An excellent WWII movie
4 March 2005 | by See all my reviews

"Sahara" is interesting from several standpoints. First, it is an excellent drama, well acted and directed, with good production values. Second, it raises an interesting moral question. Third, it has implications regarding the main actor and his future movie career.

"Sahara," the story of a rag-tag group of soldiers fleeing from Rommel's Afrika Korps in a US tank, is enjoyable throughout. The cast is fine, representing a number of nationalities and even races. I think this is one of Bogart's better acting jobs, and J. Carrol Naish, Lloyd Bridges, Rex Ingram, Dan Duryea, and the others are equally good.

While this may be a propaganda film, it is no "our hero wipes out an enemy division without a scratch" potboiler. On the contrary, the decision made by Sgt. Joe Gunn (Bogart) to stay and fight a German regiment rather than heading for British lines is a desperate gamble little better than a suicide mission. This brings up my second point; the ethical question.

St. Gunn gets the idea to stay at the oasis they have reached in order to fight and delay a German regiment in hopes that such a sacrifice may help the Allied cause. He must convince the others, and one or two do not go along without some persuading. "I don't mind fighting and dying," one says, "but this is pointless." Well, that's the issue. How easy it is to find reasons NOT to stay behind and fight! Makes me appreciate the plight of our soldiers on Bataan and Wake Island, who had no choice. But this little band does stay and fight, and the story hangs on their decision.

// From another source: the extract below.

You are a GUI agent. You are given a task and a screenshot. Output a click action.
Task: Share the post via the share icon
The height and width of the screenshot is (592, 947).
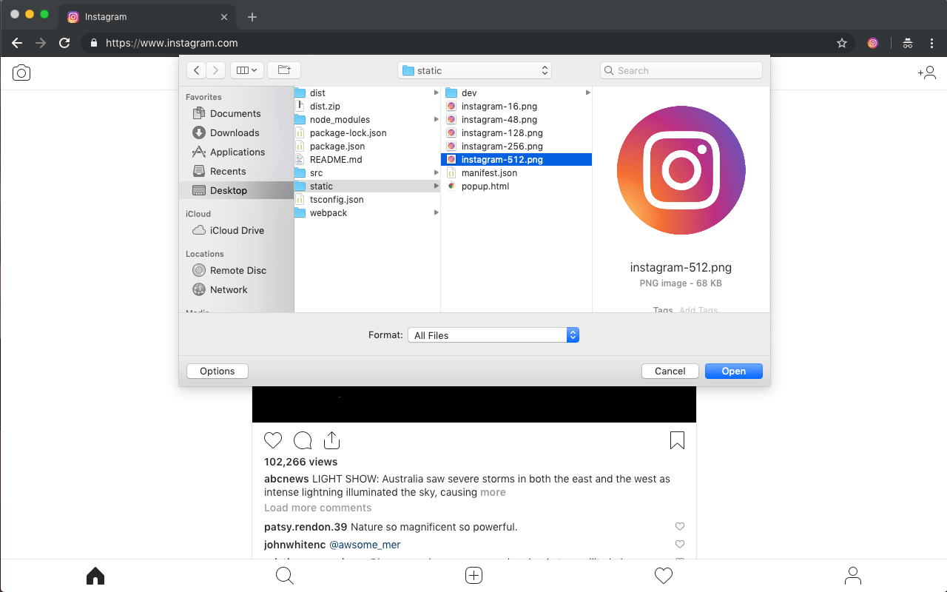[x=331, y=440]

My third point is a bit arcane, and has to do with Hollywood business practices of the 1940s. Bogart was, when this movie started production, about the biggest star in Hollywood. Remember, he had already made High Sierra," "The Maltese Falcon," and "Casablanca." Why then, did Warner Brothers lend him out to Columbia to do this picture? Columbia was still barely a second rank studio. What did they have to trade in return? Rita Hayworth? I don't think she made any films for Warners, but I may be wrong.

Lastly, it's interesting to note that Bogart, when he started his own company (Santana Productions) in the late 40s, signed a releasing deal with Columbia. I guess he must have been impressed with Columbia while making this picture, as well as "Dead Reckoning" (1947).

I strongly recommend "Sahara" to anyone who has not seen it. It's exciting action combined with interesting characterizations.